A wind seemed to rise from nowhere, sweeping through the trees and causing the grass and wildflowers to flatten to the earth. Poppy had been staring at a marble column, which had sunk into the ground and now listed to one side. She was trying to calculate the exact angle of the tilt by studying the shadow it cast in the light of the setting sun. As the branches of an oak tree tossed wildly in the air, she could have sworn that she saw the column's shadow slip along the ground in her direction....

And then the wind died down and everything was still once more. Poppy blinked, then stared hard at the shadow, but it lay dark and motionless.

She gave herself a little shake. The cemetery was rather creepy, of course—all cemeteries were—but she mustn't let her imagination run away with her. After all, she was a scientist. She had to observe everything closely and ask penetrating questions about what she saw … such as why a well-visited cemetery, famous for its hauntings, would look so run down.

“I thought lots of people came out here,” Poppy said. “I thought it was like a tourist attraction, with people driving by at midnight to see the famous glowing headstone.”

“I don't think that happens much these days,” said Mrs. Malone, panting slightly as she hauled a cooler filled with sandwiches through the gate. “At least, not since that highway bypass was put in twenty or thirty years ago. Not many people have a reason to drive down this road anymore.”

“Which is excellent news for us,” said Mr. Malone heartily. “No visitors means no interruptions, no inane questions, and no silly jokes about
Ghostbusters
. So!” He rubbed his hands together. “Let's start by finding the Glowing Angel. That's obviously the center of all the paranormal activity in the cemetery.”

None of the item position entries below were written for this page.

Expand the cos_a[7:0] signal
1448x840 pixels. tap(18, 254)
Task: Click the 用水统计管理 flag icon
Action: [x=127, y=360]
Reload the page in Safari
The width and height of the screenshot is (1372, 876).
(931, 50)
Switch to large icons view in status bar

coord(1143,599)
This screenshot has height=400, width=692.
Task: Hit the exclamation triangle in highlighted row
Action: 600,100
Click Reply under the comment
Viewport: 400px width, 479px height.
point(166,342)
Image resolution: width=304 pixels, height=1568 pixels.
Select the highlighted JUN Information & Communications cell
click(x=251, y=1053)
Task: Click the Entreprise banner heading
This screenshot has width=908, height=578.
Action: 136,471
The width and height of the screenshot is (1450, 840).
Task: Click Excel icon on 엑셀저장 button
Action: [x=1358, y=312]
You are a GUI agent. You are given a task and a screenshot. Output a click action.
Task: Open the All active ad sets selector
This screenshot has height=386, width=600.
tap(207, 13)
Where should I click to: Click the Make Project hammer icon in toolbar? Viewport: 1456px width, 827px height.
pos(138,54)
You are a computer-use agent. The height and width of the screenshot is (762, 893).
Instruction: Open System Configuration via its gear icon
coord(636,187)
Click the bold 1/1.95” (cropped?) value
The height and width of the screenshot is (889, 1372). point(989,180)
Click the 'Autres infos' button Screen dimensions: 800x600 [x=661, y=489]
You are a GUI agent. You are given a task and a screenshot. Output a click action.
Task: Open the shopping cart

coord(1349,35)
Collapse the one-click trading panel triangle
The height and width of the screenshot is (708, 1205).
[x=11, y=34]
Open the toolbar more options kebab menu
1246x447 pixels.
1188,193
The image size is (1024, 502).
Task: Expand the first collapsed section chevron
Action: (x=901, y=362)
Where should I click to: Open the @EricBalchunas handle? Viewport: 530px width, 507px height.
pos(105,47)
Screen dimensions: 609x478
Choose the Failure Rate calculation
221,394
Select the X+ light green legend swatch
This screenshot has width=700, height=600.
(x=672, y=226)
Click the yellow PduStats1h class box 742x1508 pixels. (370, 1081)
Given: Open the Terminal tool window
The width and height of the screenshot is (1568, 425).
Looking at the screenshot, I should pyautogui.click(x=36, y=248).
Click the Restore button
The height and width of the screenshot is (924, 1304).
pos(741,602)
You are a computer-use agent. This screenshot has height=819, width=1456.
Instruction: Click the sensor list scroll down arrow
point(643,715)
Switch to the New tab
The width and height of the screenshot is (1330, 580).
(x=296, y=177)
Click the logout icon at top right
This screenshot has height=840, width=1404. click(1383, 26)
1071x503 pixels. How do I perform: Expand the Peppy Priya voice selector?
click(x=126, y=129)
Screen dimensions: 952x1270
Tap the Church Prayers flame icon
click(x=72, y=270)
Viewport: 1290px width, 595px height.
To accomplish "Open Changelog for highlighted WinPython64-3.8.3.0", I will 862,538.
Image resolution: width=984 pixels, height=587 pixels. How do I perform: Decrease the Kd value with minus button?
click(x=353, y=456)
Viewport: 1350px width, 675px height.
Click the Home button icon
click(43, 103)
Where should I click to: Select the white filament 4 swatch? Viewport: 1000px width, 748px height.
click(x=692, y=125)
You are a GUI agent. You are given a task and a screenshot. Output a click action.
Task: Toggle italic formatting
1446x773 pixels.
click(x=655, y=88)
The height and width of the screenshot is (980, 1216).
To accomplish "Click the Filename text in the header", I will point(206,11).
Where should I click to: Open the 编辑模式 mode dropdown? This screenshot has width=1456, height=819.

Mrs. Malone pulled a piece of paper from her pocket. She had photocopied a map of the cemetery from
Hill Country Hauntings
. An arrow helpfully pointed out the location of the Glowing Angel statue.

“Hmm, let's see....” Mrs. Malone raised her head and squinted into the middle distance. “The book said the statue was on a small hill toward the east....” She walked a few feet along a path that soon disappeared into a thicket of bushes. Mrs. Malone referred to the map again, then pointed. “It should be back there, I think, just beyond all this undergrowth.”

She pushed her glasses up more firmly on her nose and stared at the bushes. “Goodness, what a tangle! I'm not sure how we'll get close enough to the angel statue to set up our equipment.”